Hyperthyroid Cats

Hyperthyroidism is a very common disease in older cats

Radioiodine therapy for hyperthyroid cats

Chipping Norton Veterinary Hospital has one of only 15 radioiodine units in the UK for treatment of hyperthyroid cats.

Our unit is run by vet Martin Whitehead BSc, PhD, BVSc, CertSAM, MRCVS, a Royal College of Veterinary Surgeons recognised Advanced Practitioner in small-animal medicine, who has a special interest in hyperthyroidism in cats.

Hyperthyroidism is a very common disease in older cats. It has a very gradual onset, but is eventually terminal if not treated. There is an excellent overview of hyperthyroidism in cats, including its treatment, on the International Cat Care website.

Hyperthyroidism can be treated in one of four ways. In a small proportion of affected cats a special low-iodine diet can be used to manage the disease. Otherwise it can be managed with lifelong medication using tablets, oral drops or skin cream, or cured by either surgical removal of the thyroid gland(s) or by a single under-the-skin injection of radioactive iodine. From the veterinary viewpoint, radioiodine therapy is generally regarded as the 'gold standard' treatment, but UK environmental and human health-and-safety regulations require that the cat be housed in a dedicated unit until their radioactivity level decays sufficiently for them to be sent home.
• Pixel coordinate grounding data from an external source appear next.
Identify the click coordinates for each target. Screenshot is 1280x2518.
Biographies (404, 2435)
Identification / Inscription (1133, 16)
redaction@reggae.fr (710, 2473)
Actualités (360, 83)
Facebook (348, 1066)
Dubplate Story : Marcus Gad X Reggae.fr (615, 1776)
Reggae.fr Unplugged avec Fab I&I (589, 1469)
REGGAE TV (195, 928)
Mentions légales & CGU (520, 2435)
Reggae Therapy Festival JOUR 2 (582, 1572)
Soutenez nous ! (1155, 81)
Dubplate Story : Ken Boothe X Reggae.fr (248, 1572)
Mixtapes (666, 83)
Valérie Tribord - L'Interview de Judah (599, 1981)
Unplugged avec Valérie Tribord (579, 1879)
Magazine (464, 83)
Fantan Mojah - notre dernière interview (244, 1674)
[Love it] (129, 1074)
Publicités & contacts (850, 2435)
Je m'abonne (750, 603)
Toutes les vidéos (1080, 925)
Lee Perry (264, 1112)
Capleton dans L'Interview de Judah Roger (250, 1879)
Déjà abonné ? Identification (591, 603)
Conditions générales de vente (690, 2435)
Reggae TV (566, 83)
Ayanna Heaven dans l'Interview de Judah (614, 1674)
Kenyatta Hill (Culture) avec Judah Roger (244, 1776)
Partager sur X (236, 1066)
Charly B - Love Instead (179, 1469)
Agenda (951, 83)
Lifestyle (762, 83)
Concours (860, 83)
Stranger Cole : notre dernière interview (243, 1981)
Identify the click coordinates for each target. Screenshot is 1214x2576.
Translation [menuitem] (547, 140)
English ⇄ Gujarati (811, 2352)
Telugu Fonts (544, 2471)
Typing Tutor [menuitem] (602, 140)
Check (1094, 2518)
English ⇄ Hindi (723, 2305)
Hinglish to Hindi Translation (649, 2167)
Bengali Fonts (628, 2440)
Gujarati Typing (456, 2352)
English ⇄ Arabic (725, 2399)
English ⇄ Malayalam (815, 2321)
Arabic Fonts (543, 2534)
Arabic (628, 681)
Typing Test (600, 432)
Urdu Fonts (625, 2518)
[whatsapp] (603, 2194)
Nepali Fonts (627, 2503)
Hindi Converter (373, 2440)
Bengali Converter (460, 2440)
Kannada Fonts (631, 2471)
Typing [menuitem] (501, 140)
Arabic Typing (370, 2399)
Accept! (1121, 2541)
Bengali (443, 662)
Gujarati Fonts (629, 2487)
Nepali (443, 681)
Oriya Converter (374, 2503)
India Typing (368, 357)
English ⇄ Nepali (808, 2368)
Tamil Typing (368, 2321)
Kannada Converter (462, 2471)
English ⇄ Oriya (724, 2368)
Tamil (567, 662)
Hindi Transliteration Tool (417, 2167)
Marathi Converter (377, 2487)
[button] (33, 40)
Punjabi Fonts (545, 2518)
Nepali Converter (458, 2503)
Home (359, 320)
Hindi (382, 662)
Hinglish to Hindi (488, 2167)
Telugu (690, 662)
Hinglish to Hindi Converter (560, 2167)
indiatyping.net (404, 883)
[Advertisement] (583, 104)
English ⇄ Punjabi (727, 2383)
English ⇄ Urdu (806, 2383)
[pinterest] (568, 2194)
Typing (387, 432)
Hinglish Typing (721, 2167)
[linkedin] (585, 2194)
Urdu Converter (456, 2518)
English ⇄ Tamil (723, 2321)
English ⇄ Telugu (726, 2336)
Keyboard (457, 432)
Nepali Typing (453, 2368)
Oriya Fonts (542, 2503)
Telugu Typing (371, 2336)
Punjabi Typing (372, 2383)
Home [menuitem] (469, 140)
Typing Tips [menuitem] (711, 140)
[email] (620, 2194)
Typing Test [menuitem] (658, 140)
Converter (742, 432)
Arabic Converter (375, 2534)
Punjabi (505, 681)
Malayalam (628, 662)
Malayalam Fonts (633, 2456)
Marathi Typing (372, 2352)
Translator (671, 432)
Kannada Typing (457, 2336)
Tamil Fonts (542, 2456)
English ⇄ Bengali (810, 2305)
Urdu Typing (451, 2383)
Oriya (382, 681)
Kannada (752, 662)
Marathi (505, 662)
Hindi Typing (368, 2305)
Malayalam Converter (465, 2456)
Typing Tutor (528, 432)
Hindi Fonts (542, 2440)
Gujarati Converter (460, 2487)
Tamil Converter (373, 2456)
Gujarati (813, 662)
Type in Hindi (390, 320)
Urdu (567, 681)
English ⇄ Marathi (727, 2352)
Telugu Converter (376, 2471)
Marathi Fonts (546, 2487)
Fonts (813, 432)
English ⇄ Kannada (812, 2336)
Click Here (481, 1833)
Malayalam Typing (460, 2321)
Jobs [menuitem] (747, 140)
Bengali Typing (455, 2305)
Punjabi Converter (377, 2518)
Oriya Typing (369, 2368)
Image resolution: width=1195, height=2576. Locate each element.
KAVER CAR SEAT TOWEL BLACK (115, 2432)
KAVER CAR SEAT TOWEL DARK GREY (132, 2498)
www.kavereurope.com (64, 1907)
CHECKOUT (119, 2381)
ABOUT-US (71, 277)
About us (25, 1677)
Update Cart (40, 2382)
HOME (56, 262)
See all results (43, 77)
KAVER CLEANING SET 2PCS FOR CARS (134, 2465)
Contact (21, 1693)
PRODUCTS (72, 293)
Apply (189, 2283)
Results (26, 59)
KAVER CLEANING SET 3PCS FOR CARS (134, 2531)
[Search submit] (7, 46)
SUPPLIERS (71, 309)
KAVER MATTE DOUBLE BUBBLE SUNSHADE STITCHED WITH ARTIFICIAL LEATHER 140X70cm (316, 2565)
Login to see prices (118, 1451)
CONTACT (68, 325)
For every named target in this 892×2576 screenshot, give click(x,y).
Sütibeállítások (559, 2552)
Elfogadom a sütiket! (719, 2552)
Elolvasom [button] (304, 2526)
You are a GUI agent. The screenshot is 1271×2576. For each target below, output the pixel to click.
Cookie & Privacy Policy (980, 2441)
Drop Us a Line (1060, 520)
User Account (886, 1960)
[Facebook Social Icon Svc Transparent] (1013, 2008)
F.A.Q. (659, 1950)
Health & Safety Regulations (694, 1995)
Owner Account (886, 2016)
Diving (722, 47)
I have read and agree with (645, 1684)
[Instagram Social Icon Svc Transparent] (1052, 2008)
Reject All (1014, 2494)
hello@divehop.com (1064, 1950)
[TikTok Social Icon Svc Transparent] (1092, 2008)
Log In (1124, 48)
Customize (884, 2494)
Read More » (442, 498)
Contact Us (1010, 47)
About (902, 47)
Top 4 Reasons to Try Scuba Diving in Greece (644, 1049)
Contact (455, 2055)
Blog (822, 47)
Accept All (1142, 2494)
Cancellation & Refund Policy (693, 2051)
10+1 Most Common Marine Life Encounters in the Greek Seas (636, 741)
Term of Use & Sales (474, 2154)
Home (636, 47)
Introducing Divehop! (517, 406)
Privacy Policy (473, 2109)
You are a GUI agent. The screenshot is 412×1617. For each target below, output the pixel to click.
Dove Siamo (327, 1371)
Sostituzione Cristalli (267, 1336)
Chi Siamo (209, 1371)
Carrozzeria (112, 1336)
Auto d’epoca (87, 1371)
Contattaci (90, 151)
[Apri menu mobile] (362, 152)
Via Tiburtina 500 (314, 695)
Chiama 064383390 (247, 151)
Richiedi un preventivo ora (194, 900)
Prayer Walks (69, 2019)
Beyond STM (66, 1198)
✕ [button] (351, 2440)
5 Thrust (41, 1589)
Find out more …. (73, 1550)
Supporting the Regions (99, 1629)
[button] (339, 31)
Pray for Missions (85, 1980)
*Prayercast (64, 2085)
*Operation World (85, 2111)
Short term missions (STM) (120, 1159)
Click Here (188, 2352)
We sometimes require some tests be done prior to radioiodine treatment, to check that your cat has no health problems that could cause a problem during the treatment period.  Almost all such tests can be done by your usual vet – often they have already been done in the process of diagnosing the hyperthyroidism.  Otherwise, no preparation is required for radioiodine therapy other than, if your cat is on a thyroid medication, that must be stopped a week before coming to us (if your cat is on the special low-iodine diet, that must be stopped two weeks before coming to us).

Cats can be sent home after three to 10 days (a shorter period than for most other radioiodine units), depending on the dose of radioiodine injected and how quickly the individual cat excretes radiation, provided the owner can meet certain restrictions for two weeks after the cat goes home. The restrictions for that two-week period are described in this owner instruction leaflet

In summary they are:

  • For 1 week
  • For 2 weeks

For 1 week

 For one week, the cat will be kept indoors and use a litter tray.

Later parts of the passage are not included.